EXERCISE: Please print all of the records that follow with nothing altered.

[Opening INFORMATION PROVIDED section]

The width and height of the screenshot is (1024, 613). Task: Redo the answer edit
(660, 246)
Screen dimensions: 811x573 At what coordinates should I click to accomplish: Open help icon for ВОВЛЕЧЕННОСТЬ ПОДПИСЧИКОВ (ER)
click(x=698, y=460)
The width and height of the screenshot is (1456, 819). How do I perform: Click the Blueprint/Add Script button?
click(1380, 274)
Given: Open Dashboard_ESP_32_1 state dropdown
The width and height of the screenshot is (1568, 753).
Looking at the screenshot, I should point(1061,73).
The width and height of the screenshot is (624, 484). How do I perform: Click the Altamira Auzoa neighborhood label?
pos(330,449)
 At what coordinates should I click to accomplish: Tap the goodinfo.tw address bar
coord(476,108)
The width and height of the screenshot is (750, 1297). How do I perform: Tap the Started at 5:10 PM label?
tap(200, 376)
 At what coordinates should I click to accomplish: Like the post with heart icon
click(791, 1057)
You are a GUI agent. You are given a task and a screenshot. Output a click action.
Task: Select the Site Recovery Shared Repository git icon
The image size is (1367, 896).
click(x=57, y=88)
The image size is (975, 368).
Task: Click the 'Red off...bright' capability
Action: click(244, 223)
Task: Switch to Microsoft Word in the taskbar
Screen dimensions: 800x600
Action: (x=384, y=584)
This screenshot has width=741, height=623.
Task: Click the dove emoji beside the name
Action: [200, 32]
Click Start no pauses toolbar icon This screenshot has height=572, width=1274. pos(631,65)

[Closing INFORMATION PROVIDED section]

ANSWER TO THE EXERCISE:
The width and height of the screenshot is (1024, 613). Task: Redo the answer edit
(660, 246)
Screen dimensions: 811x573 At what coordinates should I click to accomplish: Open help icon for ВОВЛЕЧЕННОСТЬ ПОДПИСЧИКОВ (ER)
click(x=698, y=460)
The width and height of the screenshot is (1456, 819). How do I perform: Click the Blueprint/Add Script button?
click(1380, 274)
Given: Open Dashboard_ESP_32_1 state dropdown
The width and height of the screenshot is (1568, 753).
Looking at the screenshot, I should point(1061,73).
The width and height of the screenshot is (624, 484). How do I perform: Click the Altamira Auzoa neighborhood label?
pos(330,449)
 At what coordinates should I click to accomplish: Tap the goodinfo.tw address bar
coord(476,108)
The width and height of the screenshot is (750, 1297). How do I perform: Tap the Started at 5:10 PM label?
tap(200, 376)
 At what coordinates should I click to accomplish: Like the post with heart icon
click(791, 1057)
You are a GUI agent. You are given a task and a screenshot. Output a click action.
Task: Select the Site Recovery Shared Repository git icon
The image size is (1367, 896).
click(x=57, y=88)
The image size is (975, 368).
Task: Click the 'Red off...bright' capability
Action: click(244, 223)
Task: Switch to Microsoft Word in the taskbar
Screen dimensions: 800x600
Action: (x=384, y=584)
This screenshot has width=741, height=623.
Task: Click the dove emoji beside the name
Action: [200, 32]
Click Start no pauses toolbar icon This screenshot has height=572, width=1274. pos(631,65)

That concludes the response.